■ Problem ■
All entries given below are to be returned word for word.
===== Records to process =====
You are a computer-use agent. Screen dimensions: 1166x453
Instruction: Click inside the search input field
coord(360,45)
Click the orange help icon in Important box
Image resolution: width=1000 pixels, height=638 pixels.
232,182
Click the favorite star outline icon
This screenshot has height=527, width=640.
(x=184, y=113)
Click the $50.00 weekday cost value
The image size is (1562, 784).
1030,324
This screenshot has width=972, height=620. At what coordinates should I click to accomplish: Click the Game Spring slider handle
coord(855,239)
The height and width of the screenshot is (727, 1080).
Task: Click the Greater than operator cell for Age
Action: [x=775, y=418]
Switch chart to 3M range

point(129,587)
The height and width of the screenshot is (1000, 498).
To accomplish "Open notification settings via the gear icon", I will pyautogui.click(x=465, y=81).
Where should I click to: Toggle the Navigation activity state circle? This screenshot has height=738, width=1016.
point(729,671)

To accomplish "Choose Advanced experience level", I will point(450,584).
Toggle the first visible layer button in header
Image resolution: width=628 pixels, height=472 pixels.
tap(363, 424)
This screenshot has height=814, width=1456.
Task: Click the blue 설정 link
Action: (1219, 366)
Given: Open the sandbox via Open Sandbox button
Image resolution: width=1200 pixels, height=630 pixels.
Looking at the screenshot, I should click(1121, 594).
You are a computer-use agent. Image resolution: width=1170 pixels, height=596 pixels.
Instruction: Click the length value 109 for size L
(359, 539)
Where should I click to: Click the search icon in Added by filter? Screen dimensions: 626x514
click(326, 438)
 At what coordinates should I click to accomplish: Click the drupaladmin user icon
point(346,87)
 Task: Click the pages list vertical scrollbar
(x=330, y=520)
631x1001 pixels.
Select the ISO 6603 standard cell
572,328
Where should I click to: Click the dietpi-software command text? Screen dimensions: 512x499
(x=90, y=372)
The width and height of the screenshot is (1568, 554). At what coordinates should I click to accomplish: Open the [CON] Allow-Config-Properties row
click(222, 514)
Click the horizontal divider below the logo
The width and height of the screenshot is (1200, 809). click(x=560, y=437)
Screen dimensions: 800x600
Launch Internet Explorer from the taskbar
=====
■ Result ■
You are a computer-use agent. Screen dimensions: 1166x453
Instruction: Click inside the search input field
coord(360,45)
Click the orange help icon in Important box
Image resolution: width=1000 pixels, height=638 pixels.
232,182
Click the favorite star outline icon
This screenshot has height=527, width=640.
(x=184, y=113)
Click the $50.00 weekday cost value
The image size is (1562, 784).
1030,324
This screenshot has width=972, height=620. At what coordinates should I click to accomplish: Click the Game Spring slider handle
coord(855,239)
The height and width of the screenshot is (727, 1080).
Task: Click the Greater than operator cell for Age
Action: [x=775, y=418]
Switch chart to 3M range

point(129,587)
The height and width of the screenshot is (1000, 498).
To accomplish "Open notification settings via the gear icon", I will pyautogui.click(x=465, y=81).
Where should I click to: Toggle the Navigation activity state circle? This screenshot has height=738, width=1016.
point(729,671)

To accomplish "Choose Advanced experience level", I will point(450,584).
Toggle the first visible layer button in header
Image resolution: width=628 pixels, height=472 pixels.
tap(363, 424)
This screenshot has height=814, width=1456.
Task: Click the blue 설정 link
Action: (1219, 366)
Given: Open the sandbox via Open Sandbox button
Image resolution: width=1200 pixels, height=630 pixels.
Looking at the screenshot, I should click(1121, 594).
You are a computer-use agent. Image resolution: width=1170 pixels, height=596 pixels.
Instruction: Click the length value 109 for size L
(359, 539)
Where should I click to: Click the search icon in Added by filter? Screen dimensions: 626x514
click(326, 438)
 At what coordinates should I click to accomplish: Click the drupaladmin user icon
point(346,87)
 Task: Click the pages list vertical scrollbar
(x=330, y=520)
631x1001 pixels.
Select the ISO 6603 standard cell
572,328
Where should I click to: Click the dietpi-software command text? Screen dimensions: 512x499
(x=90, y=372)
The width and height of the screenshot is (1568, 554). At what coordinates should I click to accomplish: Open the [CON] Allow-Config-Properties row
click(222, 514)
Click the horizontal divider below the logo
The width and height of the screenshot is (1200, 809). click(x=560, y=437)
Screen dimensions: 800x600
Launch Internet Explorer from the taskbar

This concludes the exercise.